The task
Pick up the guide to searching the archaeological site files, given below, and carry it on from its last sentence.

Text shown

========================================================================

For example: search for Hazor, Tell not for Tell Hazor.
* Please note an exception to this rule: when the preliminary word is part of the actual name, or is commonly known as part of it, the name
appears in full, as for example Tell-Hai, Ain-Karem or Horevot Shivta.
● In the transliteration of Arabic names, the Arabic definite article "el"- and its assimilated forms (es-, ez-, et-, ed-, er-, esh- etc.) appear
at the end of the name after the prefix.
For example: search for Qadi, Tell el- not for Tell el-Qadi.
● Most sites in Israel (and throughout the Middle East) have multiple names, in Hebrew, Arabic and Latin. To simplify the search we have
attempted to include all the names of every site in our search engine.
For example: Mount Berenice, Qa`qa`iya, Qasr Bint el-Malik or Qasra di-Teverya will all lead to the same files, as these are all different names
for the same site.
● Many sites in Israel have the same name. To distinguish between them, the sub-district to which a site belongs appears in parenthesis at
the end of a site name.
For example: Be'er Sheva (Haifa SD) and Be'er Sheva (Beersheba SD) are two sites with the same name, one in the Haifa sub-district,
the other in the Beersheba sub-district.

Searching by Sub-District
Searching by sub-district allows you to filter the possible results of the search to the sites of a specific sub-district. When you choose
a sub-district from the list on the left, only names of sites in that sub-district will appear on the alphabetical search list on the right.
Please note that the sub-districts on the list correspond only to those of the British Mandate period, not the ones used today.

Searching by Project
The "Search by Project" option will produce a list of categories, or projects, which group together a number of files that have a common subject that is not part of an archaeological site per se. Choosing a project category from the list will show the files assigned to this project.

The current projects are:
The Pro-Jerusalem Society Files: the Pro-Jerusalem society was established in 1918 in Jerusalem. The goal of the society was the protection of and addition to “the amenities of Jerusalem and its vicinity,” including preservation of antiquities and the establishment of museums. The society was active between 1918 and 1922.
District, Sub-District and Regional Files: These files deal with archaeological sites, towns and villages in broader perspective, and usually include some information on several sites within a district or region.
Town Planning Commission Files: These files deal with town or village planning, building permits and land ownership issues.
District Planning Commission Files: These files deal with broader regional matters of planning, permits and land ownership.
Palestine Exploration Fund Surveys: Maps, plans and drawings of the Palestine Exploration Fund surveys in Jerusalem.
The Ophel Excavation Files: In 1922 the Antiquities Department and the High Commissioner of Palestine initiated an international effort to "excavate and lay open to the world the City of David and the Ophel". This category groups all the files on the Ophel and its excavations.

========================================================================

Raw data
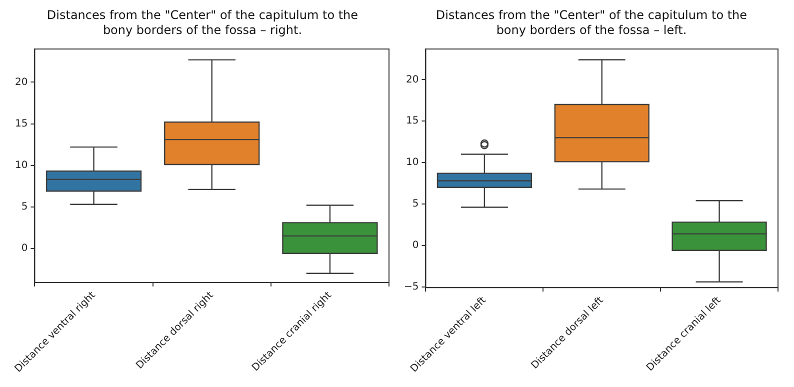 The width and height of the screenshot is (794, 387). I want to click on y-tick-label: −5, so click(412, 286).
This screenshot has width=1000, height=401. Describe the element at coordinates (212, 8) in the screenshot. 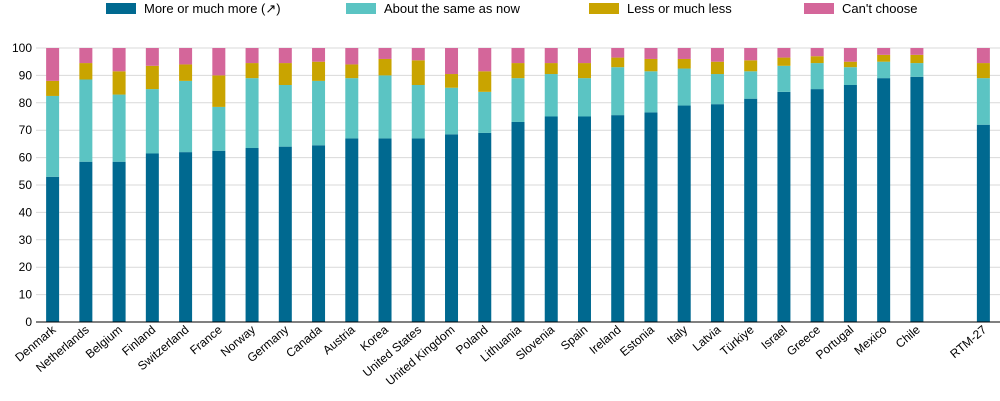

========================================================================

Exercise output
Regional Surveys and Soundings: This category groups files of regional surveys and test excavations that cannot be assigned to a single archaeological site. More categories will be added in the future.

Searching by ATQ or SRF number
Each file in the scientific archives of the Mandate period is either an Administrative file (ATQ) or a Scientific Record File (SRF). Every site that was known during this period has a record in an SRF file, and might have one or more ATQ files. If you know the ID number of the SRF or ATQ file you are looking for, just type it into the search box.
● The Mandatory SRF files contain records of many sites arranged alphabetically. Searching for an SRF file using the ID number will supply numerous results. Each is a record of a different site, but they all belong to the same Scientific Record File.
● Sometimes an ATQ or SRF file deals with more than one site and we have assigned it to all the archaeological sites discussed within it. As a result, when you search for these files using the SRF or ATQ number search, these files will appear multiple times in your search results.

Search by Map
(To be added) Clicking on any site on the map will produce the files related to the specific site.
● The sites on the map appear according to the modern Israeli registration of the site. Every site is registered with geographic coordinates of two opposing corners of a rectangle that defines the limits of the archaeological site declaration. The points on the map represent the center of the registered site declaration area, and thus they do not always fall on the actual geographical center of the site itself but somewhere in its vicinity. The geographical network used today is the new geographic coordinate system for Israel, or ITM, while during the British Mandate, the old geographical coordinate system for Israel , also known as the Palestine Grid or ICS, was in use.
● Not only is the coordinate system used today for registered sites different from that used by the British Mandate Antiquities Department, so is the system of site registration. The geographical location of sites in the Mandate period was registered at the south-western corner (intersection of longitude and latitude lines) of one square kilometer within which a site is located. In 1944, this system was somewhat altered: instead of registering the south-western intersection of coordinates, the intersection nearest to the site was registered.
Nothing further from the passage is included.